▸ **TEXTAUSZUG**
________________________

In solchen Clubs dehnen sich die Konzerte oftmals bis auf die Straße hinaus und bis in den frühen Morgen hinein aus. „In Wien hingegen gibt es Nachbarn, die sich aufregen, wenn es länger dauert oder lauter wird. Darum endet hier alles um 22 Uhr.“
Ihre Erfahrung in Paris - Zu sehen, dass es möglich ist! -, ließ sie schließlich eine Entscheidung treffen: „Ich will so gut werden, dass ich mit diesen Musikern dort immer spielen kann. Ich werde Kontrabass studieren.“ Nach einem Jahr Umweg über die Romanistik (Französisch!) begann sie ihr Studium an der MUK, „wo ich mit Beate Wiesinger eine sehr tolle Professorin habe, die mir gute Inputs gibt.“ Das Jazzinstitut wäre obendrein nicht sehr groß, sodass sie sehr schnell so ziemlich alle Leute kennenlernte. „Es ist so ein Community-feeling, ich verbringe sehr gerne viel Zeit dort. Und man spielt dann auch schnell bei diversen Projekten mit.“
Foto: Marie Svehla
Ihren Bass schleppt sie dabei nicht immer extra mit auf die Uni, dort gibt es einen zum Üben. Aber am liebsten spielt sie natürlich doch immer mit dem eigenen. „Man entwickelt so ein Gefühl für sein Instrument“, sagt sie. Und bei dem Kanzian, auf dem sie nun schon seit Jahren spielt, war ihr sofort klar, dass es „ihrer“ wird. Kostenpunkt: „3000 bis 5000 Euro.“ Den pflegt man dann auch gerne, „weil der Klang immer besser wird, je öfter man auf ihm spielt.“
Zwar wäre sie als Frau im Jazz mit diesem großen Instrument noch immer in der Minderheit: „Aus irgendeinem Grund gibt es aber in den letzten Jahren immer mehr Bassistinnen, am Jazzinstitut sind wir sogar fast die Hälfte.“ Dass sie von einer Frau unterrichtet werden, zeige außerdem, dass alles möglich wäre, wenn man sich für eine Sache interessiert. Herablassende Komplimente der Art „Wow, du bist gar nicht schlecht für eine Frau!“ hört sie sich hingegen schon längst nicht mehr an.

________________________

▸ **BEREITGESTELLTE ANGABEN**
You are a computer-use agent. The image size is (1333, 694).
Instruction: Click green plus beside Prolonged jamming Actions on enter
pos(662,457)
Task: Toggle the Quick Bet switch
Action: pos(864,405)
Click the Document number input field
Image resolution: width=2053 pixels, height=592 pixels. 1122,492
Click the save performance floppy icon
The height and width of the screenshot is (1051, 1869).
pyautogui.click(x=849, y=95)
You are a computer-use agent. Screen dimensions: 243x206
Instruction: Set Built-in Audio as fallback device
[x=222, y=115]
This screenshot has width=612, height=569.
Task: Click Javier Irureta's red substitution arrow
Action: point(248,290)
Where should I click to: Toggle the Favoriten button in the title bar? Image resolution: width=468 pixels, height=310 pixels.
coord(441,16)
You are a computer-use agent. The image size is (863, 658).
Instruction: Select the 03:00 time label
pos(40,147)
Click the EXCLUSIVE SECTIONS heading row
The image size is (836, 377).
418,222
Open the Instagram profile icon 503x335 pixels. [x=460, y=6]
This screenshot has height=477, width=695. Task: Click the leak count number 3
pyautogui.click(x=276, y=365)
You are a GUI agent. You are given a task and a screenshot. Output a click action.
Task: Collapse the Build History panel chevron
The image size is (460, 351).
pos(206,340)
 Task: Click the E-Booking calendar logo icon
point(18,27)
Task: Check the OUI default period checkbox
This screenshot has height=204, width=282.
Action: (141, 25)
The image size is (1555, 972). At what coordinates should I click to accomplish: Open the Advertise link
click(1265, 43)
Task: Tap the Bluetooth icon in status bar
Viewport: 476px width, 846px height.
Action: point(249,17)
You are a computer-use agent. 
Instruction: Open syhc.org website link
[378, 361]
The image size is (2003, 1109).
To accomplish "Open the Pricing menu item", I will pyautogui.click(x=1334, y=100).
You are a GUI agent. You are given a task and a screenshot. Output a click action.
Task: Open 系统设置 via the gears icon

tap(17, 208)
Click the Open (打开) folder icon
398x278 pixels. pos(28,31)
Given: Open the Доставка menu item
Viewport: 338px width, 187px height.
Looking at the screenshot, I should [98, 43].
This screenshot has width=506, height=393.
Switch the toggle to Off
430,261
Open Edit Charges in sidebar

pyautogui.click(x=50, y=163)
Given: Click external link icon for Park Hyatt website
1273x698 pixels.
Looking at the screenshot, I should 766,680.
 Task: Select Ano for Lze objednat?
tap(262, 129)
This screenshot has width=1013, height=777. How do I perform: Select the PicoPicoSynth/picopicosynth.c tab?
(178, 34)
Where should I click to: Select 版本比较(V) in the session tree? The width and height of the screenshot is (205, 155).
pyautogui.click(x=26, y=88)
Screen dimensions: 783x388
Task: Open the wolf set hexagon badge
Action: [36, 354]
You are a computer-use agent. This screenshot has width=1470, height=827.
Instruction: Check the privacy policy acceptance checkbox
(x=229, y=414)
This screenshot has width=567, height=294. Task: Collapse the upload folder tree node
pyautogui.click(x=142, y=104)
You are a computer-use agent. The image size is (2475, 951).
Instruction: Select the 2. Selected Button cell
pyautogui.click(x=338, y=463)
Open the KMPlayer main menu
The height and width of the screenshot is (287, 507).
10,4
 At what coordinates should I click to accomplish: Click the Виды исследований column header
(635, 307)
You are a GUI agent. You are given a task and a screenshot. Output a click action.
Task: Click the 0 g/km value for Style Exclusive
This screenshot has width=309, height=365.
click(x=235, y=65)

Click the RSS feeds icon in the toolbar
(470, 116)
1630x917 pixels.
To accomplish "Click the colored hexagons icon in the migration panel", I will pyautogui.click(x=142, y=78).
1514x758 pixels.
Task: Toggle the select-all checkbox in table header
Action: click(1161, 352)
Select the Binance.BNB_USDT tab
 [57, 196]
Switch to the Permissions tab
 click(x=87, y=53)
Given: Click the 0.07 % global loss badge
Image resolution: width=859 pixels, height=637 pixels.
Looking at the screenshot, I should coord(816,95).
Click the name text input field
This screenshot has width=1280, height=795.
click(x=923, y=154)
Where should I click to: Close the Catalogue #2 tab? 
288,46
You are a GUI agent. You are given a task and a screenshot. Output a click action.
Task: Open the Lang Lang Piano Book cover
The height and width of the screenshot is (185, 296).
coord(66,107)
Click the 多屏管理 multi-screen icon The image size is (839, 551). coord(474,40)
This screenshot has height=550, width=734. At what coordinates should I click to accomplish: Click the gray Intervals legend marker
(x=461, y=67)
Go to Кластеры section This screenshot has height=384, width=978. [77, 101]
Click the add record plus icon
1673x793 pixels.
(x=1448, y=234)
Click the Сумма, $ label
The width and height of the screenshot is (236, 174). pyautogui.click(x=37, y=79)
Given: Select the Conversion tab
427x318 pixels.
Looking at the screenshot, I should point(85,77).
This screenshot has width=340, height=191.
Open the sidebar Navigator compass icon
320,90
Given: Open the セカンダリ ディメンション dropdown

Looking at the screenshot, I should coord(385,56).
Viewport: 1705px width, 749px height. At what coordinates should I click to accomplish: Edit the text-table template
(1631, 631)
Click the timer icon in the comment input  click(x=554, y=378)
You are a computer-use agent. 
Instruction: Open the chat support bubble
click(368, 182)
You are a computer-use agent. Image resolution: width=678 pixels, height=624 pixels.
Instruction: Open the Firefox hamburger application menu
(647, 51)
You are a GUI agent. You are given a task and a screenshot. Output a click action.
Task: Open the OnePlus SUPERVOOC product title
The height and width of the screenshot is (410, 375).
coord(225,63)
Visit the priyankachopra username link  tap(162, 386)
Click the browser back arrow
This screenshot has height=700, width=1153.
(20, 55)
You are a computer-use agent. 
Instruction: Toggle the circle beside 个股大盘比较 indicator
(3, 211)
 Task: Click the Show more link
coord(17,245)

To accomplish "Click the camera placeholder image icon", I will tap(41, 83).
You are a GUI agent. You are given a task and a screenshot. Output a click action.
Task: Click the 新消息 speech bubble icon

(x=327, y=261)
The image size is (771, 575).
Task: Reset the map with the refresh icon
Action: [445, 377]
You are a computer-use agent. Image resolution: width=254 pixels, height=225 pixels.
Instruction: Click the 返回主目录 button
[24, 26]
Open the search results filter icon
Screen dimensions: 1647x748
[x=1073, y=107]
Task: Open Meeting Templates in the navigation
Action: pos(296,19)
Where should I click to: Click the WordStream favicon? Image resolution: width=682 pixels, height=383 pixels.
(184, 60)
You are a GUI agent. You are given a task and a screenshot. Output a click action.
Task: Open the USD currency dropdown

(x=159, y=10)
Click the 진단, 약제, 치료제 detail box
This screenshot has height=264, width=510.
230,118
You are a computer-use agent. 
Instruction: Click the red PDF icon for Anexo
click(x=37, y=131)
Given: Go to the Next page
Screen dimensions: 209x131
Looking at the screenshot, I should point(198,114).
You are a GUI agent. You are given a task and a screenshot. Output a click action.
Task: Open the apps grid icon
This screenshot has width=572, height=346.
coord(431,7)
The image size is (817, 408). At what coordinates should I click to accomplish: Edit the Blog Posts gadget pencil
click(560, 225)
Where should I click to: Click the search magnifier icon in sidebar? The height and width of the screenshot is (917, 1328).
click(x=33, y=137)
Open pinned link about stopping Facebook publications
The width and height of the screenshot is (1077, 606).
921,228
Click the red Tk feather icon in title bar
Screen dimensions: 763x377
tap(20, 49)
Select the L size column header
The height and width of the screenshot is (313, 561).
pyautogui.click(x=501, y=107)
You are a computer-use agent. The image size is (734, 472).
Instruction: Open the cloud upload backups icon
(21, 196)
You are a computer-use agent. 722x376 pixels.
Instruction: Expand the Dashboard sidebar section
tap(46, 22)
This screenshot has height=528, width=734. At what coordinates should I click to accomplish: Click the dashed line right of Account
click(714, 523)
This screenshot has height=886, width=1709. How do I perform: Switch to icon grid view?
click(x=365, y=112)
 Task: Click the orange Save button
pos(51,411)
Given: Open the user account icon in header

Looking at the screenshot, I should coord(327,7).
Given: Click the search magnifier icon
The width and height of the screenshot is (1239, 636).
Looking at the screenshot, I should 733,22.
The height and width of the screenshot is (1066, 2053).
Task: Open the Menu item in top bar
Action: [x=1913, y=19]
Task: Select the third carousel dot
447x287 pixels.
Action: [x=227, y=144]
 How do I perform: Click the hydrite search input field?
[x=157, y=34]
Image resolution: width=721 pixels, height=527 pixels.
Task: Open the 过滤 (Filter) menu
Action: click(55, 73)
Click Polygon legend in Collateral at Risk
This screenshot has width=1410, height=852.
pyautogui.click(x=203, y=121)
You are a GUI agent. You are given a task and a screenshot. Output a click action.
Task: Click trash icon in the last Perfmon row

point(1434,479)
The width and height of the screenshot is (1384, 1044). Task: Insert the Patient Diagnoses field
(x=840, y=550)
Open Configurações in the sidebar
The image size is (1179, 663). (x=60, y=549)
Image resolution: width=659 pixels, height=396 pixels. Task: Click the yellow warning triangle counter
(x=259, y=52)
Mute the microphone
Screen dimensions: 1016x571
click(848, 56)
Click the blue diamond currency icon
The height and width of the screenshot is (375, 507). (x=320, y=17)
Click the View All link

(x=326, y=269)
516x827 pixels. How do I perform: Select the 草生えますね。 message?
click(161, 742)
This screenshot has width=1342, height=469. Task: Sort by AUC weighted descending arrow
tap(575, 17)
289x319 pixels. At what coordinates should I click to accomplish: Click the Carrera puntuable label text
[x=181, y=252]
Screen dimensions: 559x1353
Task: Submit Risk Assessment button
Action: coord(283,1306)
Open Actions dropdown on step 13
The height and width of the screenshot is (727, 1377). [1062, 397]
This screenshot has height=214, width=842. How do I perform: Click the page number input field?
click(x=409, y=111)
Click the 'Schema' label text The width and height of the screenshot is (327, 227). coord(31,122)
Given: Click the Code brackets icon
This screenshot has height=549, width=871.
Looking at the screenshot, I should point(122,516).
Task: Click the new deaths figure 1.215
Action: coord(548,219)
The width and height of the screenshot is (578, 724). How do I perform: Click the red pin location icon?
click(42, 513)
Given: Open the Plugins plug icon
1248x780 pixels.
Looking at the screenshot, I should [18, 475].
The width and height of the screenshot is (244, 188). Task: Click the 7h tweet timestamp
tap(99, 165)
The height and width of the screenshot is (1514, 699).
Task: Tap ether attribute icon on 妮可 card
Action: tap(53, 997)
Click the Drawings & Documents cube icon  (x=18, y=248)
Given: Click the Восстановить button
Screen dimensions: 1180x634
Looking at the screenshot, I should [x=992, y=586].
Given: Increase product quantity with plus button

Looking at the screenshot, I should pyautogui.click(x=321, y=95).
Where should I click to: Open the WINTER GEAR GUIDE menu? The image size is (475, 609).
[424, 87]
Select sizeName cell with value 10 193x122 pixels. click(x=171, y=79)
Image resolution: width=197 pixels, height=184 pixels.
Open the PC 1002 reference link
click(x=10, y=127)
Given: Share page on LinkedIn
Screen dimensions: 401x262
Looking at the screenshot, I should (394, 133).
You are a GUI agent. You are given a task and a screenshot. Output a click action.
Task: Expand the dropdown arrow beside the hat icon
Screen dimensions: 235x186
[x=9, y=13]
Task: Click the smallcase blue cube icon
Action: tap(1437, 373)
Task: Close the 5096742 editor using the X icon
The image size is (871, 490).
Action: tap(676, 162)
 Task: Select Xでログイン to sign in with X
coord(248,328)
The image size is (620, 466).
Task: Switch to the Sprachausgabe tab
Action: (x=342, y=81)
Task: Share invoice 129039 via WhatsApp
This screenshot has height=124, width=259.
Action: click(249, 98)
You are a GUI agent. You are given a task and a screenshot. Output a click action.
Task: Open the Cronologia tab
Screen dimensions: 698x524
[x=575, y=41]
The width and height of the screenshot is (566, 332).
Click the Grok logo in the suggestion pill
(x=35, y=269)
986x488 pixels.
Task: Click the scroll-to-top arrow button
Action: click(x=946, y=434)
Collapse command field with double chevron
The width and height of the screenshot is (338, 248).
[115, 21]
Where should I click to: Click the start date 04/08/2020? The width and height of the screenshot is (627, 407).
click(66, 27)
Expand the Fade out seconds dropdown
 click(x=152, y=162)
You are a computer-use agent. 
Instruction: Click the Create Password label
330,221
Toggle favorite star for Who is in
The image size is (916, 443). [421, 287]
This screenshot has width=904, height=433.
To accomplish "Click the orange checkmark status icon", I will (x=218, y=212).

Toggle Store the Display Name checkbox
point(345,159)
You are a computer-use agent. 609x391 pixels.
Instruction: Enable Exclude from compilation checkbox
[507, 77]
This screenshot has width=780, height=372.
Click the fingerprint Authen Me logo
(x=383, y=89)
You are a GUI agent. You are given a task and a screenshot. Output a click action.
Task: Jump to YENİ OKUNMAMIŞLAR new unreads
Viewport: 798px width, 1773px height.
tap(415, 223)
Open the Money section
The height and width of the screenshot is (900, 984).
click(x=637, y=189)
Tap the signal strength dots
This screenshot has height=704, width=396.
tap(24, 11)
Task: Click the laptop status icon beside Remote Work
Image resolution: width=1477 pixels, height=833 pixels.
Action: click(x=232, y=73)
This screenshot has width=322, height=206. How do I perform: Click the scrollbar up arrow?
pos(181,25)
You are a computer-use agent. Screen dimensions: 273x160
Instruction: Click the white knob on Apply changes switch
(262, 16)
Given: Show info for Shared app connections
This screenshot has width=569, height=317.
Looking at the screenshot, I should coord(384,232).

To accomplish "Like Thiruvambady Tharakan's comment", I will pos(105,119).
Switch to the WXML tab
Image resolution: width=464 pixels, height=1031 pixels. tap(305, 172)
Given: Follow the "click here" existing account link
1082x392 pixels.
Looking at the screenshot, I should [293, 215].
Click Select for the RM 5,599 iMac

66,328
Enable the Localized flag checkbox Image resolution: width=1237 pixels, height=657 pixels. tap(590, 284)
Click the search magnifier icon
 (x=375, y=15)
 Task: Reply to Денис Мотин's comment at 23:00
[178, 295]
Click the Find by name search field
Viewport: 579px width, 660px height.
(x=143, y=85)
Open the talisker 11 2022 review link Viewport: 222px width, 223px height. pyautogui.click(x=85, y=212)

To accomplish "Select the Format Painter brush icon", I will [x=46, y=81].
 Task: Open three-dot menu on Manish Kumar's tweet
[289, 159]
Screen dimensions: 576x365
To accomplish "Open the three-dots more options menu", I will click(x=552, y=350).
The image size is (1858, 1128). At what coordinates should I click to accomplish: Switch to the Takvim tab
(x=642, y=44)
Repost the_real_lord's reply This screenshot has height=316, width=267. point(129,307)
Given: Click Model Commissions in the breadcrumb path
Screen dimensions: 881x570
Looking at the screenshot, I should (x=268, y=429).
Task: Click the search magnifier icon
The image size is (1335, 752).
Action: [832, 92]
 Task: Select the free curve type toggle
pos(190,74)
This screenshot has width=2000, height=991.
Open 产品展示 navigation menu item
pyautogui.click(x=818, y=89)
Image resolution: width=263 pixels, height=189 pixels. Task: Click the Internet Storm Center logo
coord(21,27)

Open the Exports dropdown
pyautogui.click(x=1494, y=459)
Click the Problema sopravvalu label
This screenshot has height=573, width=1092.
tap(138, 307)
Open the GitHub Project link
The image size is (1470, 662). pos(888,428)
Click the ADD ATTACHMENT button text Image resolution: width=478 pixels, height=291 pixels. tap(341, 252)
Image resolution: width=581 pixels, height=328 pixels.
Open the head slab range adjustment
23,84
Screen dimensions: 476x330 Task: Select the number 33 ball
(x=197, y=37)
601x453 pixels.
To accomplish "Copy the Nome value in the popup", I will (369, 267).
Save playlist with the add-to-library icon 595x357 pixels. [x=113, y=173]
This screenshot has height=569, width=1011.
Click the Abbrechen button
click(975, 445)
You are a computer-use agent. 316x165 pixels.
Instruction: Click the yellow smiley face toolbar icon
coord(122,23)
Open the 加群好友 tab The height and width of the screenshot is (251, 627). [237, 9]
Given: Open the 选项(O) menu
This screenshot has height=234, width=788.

________________________

▸ **ARBEITSAUFTRAG**
Zähle alle Städte sowie alle Personen auf, die im Textauszug mit Vor- und Nachnamen genannt werden.

▸ **ERGEBNIS**
Städte:
- Wien
- Paris

Personen mit Vor- und Nachnamen:
- Beate Wiesinger
- Marie Svehla